Extracted material
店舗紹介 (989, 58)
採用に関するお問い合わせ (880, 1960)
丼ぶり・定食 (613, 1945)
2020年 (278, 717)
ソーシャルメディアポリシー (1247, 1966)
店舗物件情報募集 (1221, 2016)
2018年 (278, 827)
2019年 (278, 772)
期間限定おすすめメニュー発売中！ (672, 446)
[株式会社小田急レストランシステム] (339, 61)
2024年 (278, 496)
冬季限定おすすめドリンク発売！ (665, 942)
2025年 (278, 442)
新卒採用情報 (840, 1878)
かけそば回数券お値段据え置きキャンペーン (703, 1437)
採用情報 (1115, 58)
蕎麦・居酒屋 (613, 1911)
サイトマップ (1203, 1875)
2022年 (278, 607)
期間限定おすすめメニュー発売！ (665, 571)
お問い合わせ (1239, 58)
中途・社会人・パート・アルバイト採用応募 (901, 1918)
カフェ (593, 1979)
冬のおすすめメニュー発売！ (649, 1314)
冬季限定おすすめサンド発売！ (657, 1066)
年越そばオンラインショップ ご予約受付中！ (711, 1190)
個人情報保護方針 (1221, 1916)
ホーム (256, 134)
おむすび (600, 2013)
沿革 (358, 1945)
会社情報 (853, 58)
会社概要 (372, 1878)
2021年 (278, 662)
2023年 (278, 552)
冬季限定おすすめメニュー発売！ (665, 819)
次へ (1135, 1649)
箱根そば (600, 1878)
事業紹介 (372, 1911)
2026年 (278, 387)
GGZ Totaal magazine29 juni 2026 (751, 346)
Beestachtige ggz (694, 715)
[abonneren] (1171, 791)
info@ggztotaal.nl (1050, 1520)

The task
Reproduce every line of the material above exactly.

Completed task
店舗紹介 (989, 58)
採用に関するお問い合わせ (880, 1960)
丼ぶり・定食 (613, 1945)
2020年 (278, 717)
ソーシャルメディアポリシー (1247, 1966)
店舗物件情報募集 (1221, 2016)
2018年 (278, 827)
2019年 (278, 772)
期間限定おすすめメニュー発売中！ (672, 446)
[株式会社小田急レストランシステム] (339, 61)
2024年 (278, 496)
冬季限定おすすめドリンク発売！ (665, 942)
2025年 (278, 442)
新卒採用情報 (840, 1878)
かけそば回数券お値段据え置きキャンペーン (703, 1437)
採用情報 (1115, 58)
蕎麦・居酒屋 (613, 1911)
サイトマップ (1203, 1875)
2022年 (278, 607)
期間限定おすすめメニュー発売！ (665, 571)
お問い合わせ (1239, 58)
中途・社会人・パート・アルバイト採用応募 (901, 1918)
カフェ (593, 1979)
冬のおすすめメニュー発売！ (649, 1314)
冬季限定おすすめサンド発売！ (657, 1066)
年越そばオンラインショップ ご予約受付中！ (711, 1190)
個人情報保護方針 (1221, 1916)
ホーム (256, 134)
おむすび (600, 2013)
沿革 (358, 1945)
会社情報 (853, 58)
会社概要 (372, 1878)
2021年 (278, 662)
2023年 (278, 552)
冬季限定おすすめメニュー発売！ (665, 819)
次へ (1135, 1649)
箱根そば (600, 1878)
事業紹介 (372, 1911)
2026年 (278, 387)
GGZ Totaal magazine29 juni 2026 (751, 346)
Beestachtige ggz (694, 715)
[abonneren] (1171, 791)
info@ggztotaal.nl (1050, 1520)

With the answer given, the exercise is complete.